レジナルド・ケルのクラリネットで一九五〇年録音のモーツァルト「協奏曲」と五一年録音の「五重奏曲」を聴くCDが、タワーレコードの限定発売で復刻された。私にとって見慣れないドイツ・グラモフォン表紙での発売だが、これはジンブラー・シンフォニエッタとの協奏、ファイン・アーツ・カルテットとの五重奏とれっきとしたアメリカ録音だから、一九五〇年代初頭まで米デッカとドイツ・グラモフォンが提携していた時代のもの。米デッカのオリジナルは確か幾何学模様とアルファベットをあしらったものだったはずだが、我が家のどこに紛れてしまったものか、見当たらないので確証はない。レジナルド・ケルは、戦前からイギリスで活躍し、いくつもの名門オーケストラの主席奏者を歴任しているから、いわゆるイギリス管楽器演奏の伝統の中の一人――というより草創期の人と言っていいだろう。見事なアゴーギクの妙技で、よく揺れ動き、伸び縮みする音楽を奏でる名人だということはわかっていたが、今回のCDではさらに、よく走り、跳ねる自在な音楽の持ち主であることに気づかされた。アメリカ録音だからだろうなどと色めがねで判断してはいけない。あわてて一九四〇年のサージェント指揮ロンドン・フィルとの協奏、四五年のフィルハーモニアSQとの五重奏というEMI録音を聴き直してみたが、そうした思いで聴くと、ここでもその傾向がはっきり聞き取れる。一九五〇年前後の演奏に、既に現在に連なるものの芽が生まれていることに気づく感覚が、自分の中で最近研ぎ澄まされて来ていることに、改めて愕然とした。

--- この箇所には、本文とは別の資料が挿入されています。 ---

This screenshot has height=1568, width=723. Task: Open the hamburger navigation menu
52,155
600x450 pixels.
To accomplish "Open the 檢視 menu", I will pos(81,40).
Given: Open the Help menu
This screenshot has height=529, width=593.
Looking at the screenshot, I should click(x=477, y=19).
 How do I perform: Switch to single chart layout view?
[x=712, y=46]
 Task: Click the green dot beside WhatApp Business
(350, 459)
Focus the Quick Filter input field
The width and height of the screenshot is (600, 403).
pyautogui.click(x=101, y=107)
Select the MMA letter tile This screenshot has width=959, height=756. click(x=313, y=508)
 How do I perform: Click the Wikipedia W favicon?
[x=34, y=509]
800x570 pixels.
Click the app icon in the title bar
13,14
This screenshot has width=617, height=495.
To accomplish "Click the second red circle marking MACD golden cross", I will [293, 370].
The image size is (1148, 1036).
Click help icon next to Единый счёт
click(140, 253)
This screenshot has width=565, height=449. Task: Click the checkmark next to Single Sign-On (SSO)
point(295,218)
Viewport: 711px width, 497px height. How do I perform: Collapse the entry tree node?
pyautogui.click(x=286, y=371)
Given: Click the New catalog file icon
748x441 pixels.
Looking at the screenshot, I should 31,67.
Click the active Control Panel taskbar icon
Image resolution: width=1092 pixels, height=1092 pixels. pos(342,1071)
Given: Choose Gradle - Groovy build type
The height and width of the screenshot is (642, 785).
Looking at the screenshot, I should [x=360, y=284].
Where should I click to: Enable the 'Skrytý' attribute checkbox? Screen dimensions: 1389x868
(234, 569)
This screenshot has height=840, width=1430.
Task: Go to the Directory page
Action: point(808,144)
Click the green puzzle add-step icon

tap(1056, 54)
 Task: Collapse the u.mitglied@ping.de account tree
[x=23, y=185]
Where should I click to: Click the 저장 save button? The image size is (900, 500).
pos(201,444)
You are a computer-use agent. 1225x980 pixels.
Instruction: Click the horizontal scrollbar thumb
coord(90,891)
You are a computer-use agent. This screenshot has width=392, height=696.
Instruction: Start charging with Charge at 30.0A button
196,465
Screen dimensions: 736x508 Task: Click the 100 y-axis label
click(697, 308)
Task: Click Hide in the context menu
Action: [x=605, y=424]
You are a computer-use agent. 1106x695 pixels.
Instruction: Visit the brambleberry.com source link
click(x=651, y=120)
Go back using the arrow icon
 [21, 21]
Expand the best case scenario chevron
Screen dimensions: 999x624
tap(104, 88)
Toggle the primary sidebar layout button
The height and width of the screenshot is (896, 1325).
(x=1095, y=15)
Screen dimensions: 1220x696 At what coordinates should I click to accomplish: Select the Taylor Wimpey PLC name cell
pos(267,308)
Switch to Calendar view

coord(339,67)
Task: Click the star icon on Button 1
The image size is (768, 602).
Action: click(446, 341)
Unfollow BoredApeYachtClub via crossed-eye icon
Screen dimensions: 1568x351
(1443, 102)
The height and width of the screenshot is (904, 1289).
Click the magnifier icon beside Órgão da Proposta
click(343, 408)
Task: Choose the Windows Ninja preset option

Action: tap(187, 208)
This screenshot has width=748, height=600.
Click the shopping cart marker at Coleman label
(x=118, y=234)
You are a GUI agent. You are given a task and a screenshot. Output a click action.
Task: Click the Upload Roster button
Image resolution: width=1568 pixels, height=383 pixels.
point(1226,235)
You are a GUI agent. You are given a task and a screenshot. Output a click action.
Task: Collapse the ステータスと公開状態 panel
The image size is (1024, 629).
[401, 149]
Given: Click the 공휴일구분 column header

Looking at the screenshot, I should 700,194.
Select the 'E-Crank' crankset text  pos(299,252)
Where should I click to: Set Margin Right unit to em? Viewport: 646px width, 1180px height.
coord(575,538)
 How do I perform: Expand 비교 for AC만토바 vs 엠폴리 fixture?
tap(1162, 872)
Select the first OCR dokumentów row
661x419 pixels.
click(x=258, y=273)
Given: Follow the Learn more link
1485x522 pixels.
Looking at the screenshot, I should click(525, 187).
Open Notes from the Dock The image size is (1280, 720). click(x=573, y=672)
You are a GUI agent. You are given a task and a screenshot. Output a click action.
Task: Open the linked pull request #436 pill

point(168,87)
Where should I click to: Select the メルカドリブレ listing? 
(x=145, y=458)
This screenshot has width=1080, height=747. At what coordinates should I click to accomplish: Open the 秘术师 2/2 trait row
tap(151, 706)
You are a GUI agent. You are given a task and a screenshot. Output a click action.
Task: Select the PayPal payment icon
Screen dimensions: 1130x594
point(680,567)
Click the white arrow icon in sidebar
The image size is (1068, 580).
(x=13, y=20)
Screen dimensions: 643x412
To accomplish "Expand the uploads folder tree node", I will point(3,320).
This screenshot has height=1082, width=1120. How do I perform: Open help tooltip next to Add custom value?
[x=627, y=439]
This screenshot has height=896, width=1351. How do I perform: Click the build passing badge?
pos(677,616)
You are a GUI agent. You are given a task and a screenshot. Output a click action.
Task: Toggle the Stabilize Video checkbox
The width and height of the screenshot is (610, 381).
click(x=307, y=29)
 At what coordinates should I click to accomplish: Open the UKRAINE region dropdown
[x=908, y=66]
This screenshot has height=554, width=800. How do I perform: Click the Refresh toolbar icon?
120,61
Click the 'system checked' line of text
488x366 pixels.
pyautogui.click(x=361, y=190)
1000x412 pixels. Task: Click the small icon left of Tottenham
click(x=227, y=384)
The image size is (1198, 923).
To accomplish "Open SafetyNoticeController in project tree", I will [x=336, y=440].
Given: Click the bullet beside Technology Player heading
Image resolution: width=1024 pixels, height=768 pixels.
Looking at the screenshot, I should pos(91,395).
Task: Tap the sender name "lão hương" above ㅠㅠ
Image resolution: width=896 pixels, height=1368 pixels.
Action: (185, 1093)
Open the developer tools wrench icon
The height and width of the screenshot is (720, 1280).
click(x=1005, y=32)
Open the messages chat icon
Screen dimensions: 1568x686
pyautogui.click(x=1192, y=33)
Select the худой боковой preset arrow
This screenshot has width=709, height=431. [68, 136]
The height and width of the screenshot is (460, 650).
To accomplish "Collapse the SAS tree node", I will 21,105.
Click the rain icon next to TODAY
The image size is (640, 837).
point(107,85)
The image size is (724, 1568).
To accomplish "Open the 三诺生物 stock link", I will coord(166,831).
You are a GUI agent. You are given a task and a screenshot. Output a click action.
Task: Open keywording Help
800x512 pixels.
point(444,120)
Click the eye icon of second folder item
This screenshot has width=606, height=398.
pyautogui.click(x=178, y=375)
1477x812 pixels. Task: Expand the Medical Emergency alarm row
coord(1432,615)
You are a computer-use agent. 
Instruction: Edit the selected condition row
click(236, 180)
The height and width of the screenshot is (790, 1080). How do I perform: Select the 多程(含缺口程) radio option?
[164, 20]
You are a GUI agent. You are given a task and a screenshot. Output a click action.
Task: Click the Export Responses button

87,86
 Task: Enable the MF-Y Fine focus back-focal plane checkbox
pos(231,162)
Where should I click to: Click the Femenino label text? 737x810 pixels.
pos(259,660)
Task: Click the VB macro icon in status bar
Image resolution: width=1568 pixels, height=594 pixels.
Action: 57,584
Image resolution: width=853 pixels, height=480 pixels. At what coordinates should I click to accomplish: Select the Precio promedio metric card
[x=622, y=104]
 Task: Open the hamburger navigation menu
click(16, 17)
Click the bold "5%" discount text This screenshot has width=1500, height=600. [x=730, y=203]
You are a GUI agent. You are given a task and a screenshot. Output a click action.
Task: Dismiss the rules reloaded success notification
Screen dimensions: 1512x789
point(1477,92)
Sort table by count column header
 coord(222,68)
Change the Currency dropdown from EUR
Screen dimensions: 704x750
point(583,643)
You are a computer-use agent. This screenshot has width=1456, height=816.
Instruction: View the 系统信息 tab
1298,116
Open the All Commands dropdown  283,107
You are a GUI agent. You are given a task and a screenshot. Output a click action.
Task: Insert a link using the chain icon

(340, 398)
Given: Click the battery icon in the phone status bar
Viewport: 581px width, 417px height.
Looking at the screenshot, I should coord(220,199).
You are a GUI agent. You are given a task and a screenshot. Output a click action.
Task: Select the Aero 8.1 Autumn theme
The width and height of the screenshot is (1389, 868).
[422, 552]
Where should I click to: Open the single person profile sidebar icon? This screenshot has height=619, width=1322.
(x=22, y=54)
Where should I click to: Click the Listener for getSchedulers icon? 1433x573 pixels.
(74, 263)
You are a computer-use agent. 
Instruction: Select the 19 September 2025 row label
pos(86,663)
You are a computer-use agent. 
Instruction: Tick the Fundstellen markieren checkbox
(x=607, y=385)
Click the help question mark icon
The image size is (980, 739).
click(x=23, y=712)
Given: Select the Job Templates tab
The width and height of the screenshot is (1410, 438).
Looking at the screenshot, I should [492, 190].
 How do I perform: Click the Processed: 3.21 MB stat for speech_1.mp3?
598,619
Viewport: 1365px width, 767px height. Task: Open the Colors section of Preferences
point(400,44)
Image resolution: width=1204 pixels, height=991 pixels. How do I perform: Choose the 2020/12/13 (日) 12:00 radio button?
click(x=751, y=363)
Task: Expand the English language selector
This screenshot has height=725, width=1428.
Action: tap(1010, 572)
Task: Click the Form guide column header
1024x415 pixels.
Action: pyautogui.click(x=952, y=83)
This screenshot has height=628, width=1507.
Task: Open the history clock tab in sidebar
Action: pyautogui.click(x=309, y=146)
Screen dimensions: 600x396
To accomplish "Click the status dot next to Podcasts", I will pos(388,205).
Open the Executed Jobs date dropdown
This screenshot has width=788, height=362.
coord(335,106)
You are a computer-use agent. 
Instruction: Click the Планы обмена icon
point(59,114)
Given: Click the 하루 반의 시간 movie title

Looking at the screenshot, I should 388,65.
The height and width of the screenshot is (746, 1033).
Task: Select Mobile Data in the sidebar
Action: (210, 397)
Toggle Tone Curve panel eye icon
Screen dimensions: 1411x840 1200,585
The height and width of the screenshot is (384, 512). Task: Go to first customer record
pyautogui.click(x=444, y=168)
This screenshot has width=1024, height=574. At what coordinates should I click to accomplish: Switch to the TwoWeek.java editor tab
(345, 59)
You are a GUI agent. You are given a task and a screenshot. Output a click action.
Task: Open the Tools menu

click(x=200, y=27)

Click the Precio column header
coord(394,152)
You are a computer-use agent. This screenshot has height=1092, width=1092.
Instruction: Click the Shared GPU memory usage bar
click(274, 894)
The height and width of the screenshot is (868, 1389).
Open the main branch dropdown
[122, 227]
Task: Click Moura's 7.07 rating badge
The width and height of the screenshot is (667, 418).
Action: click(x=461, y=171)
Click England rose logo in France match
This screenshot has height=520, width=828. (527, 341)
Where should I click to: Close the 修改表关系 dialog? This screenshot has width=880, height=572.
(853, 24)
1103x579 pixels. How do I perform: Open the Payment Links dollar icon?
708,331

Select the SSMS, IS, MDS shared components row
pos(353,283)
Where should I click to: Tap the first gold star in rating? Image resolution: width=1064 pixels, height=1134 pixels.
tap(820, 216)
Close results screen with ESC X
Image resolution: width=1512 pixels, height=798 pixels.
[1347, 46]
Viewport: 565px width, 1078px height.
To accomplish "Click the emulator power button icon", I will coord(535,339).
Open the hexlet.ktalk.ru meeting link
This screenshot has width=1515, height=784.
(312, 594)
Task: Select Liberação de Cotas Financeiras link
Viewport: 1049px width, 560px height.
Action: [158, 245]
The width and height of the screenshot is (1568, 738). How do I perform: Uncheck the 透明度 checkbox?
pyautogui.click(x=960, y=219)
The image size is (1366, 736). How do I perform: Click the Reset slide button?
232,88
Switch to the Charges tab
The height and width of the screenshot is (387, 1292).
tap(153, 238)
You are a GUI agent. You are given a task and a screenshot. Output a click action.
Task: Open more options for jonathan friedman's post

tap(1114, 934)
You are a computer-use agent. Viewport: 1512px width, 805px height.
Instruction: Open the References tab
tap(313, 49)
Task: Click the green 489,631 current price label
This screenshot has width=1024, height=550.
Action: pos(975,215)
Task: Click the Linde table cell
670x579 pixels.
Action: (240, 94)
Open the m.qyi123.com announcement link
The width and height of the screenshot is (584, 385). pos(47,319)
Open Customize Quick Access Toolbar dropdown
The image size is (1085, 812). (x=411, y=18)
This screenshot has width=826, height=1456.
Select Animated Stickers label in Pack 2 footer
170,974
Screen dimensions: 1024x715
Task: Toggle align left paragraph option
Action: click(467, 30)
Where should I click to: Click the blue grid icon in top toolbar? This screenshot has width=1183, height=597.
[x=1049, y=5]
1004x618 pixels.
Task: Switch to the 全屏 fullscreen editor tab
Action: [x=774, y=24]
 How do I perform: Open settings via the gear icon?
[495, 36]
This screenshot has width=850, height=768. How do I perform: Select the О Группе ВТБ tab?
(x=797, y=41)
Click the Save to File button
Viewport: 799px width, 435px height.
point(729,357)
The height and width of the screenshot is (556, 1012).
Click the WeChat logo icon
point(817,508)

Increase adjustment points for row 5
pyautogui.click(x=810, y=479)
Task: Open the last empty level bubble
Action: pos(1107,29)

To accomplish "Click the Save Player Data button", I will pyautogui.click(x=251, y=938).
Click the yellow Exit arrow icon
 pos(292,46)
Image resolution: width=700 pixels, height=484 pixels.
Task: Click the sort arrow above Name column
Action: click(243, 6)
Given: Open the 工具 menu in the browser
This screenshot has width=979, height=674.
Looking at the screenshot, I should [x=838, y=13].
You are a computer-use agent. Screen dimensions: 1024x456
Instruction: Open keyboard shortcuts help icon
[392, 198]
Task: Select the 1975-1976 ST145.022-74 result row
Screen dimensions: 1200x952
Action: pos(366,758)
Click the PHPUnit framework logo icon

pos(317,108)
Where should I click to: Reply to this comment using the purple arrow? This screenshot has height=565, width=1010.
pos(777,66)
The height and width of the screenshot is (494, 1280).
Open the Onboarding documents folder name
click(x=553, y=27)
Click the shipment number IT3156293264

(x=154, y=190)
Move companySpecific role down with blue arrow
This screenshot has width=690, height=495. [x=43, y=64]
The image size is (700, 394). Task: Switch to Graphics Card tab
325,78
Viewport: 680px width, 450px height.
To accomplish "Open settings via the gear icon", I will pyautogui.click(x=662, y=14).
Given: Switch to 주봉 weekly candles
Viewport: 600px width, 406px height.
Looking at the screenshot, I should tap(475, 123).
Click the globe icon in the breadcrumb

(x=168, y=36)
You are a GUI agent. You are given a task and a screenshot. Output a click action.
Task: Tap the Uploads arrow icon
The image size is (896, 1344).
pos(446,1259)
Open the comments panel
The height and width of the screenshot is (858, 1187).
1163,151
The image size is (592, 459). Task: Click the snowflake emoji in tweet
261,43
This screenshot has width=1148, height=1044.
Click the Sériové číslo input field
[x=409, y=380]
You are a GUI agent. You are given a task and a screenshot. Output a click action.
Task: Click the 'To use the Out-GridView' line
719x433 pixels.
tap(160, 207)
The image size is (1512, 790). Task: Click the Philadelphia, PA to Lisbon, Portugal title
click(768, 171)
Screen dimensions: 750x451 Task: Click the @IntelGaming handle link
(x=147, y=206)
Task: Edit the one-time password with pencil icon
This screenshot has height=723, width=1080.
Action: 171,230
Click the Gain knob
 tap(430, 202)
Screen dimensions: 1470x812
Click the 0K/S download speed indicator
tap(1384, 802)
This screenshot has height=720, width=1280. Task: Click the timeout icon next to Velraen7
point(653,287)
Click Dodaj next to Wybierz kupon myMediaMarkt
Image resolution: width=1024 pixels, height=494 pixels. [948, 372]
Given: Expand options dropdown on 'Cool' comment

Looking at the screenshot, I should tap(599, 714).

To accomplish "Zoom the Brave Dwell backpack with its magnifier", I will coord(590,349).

■何と、一七歳の潮田益子の協奏曲録音が、一挙に発売!
二〇一三年五月に七一歳で亡くなったヴァイオリニスト潮田益子の未発表音源が、フォンテックから二枚のCDとなって登場した。彼女の夫君であるローレンス・レッサー氏の協力によるもので、ライナーノートに寄せられた文章によれば、「彼女の若い時からの膨大な録音テープを聴き、改めて宝物に出会ったような気分になった」のだそうだが、それは、私にとっても同じだった。彼女の独自の感性の魅力に私が取り憑かれたのは一九七一年録音の小澤征爾指揮日本フィルとのシベリウスとブルッフの協奏曲から。その後、六八年に森正の指揮でチャイコフスキーとバルトークの協奏曲を録音しているのを知り、一九六六年のチャイコフスキー・コンクール入賞直後にヨーロッパやアメリカでの演奏を始めた彼女の青春時代の録音は、この二枚と新星堂から復刻されたことのある東芝録音のバッハくらいだと思っていたからである。今回、彼女が一七歳だった一九五九年録音の協奏曲2曲(プロコフィエフ第二番/グラズノフ)をそれぞれメインとし、各々に最晩年二〇一二年の室内楽録音を組み合わせるという構成で二枚発売され、プロコフィエフではストラヴィンスキー『ミューズを率いるアポロ』『デュオ・コンツェルタンテ』、グラズノフでは同じくストラヴィンスキー『ディヴェルティメント』とバルトーク『無伴奏ソナタ』と、彼女が晩年に残した重要な仕事も聴けるのだが、私が何より驚いたのは少女時代の潮田から、既に自身のイメージが確立している人の堂々とした音楽が鳴り響いてくることだ。改めて彼女の功績に感謝しつつ、その冥福を祈った。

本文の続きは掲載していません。